Pull out each line below that contains the word "button", and copy it unchanged.
★ ★ ★
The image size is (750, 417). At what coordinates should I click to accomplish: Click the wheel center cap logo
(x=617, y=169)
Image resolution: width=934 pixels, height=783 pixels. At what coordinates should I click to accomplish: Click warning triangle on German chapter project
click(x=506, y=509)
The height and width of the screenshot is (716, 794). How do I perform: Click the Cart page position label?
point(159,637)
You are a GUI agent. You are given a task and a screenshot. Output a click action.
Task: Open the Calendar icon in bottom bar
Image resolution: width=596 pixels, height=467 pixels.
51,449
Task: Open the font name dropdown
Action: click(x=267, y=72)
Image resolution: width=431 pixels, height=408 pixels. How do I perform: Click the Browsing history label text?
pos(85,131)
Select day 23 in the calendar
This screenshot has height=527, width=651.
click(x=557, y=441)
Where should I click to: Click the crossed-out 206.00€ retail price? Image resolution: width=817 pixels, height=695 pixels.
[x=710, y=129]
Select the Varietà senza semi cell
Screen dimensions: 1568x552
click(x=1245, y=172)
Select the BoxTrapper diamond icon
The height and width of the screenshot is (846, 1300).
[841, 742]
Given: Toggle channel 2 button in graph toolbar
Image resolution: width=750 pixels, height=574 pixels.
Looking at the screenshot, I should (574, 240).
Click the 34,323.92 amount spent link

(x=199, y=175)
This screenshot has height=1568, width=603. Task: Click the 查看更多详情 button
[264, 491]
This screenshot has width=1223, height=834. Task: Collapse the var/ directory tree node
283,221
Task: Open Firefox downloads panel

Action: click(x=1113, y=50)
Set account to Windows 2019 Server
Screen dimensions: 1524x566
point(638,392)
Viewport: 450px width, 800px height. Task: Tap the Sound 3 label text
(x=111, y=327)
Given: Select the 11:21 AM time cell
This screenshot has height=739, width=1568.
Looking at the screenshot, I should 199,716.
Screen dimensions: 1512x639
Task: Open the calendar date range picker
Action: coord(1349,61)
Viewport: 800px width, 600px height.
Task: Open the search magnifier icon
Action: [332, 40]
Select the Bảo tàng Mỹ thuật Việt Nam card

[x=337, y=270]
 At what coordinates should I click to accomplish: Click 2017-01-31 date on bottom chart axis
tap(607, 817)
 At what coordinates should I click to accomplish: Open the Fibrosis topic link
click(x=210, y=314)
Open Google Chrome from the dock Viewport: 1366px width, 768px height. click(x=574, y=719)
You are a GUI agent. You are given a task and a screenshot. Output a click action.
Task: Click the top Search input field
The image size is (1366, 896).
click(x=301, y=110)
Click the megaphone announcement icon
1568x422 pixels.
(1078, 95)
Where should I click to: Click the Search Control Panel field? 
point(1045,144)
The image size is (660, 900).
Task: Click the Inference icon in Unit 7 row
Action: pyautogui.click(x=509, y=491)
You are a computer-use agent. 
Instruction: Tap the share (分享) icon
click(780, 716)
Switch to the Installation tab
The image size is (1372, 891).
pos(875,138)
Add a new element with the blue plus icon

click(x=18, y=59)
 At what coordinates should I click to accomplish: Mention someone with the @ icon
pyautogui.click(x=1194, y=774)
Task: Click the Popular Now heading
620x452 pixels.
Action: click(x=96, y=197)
★ ★ ★
• _Finished exercise_:
Given: Toggle channel 2 button in graph toolbar
This screenshot has height=1568, width=603. Task: Click the 查看更多详情 button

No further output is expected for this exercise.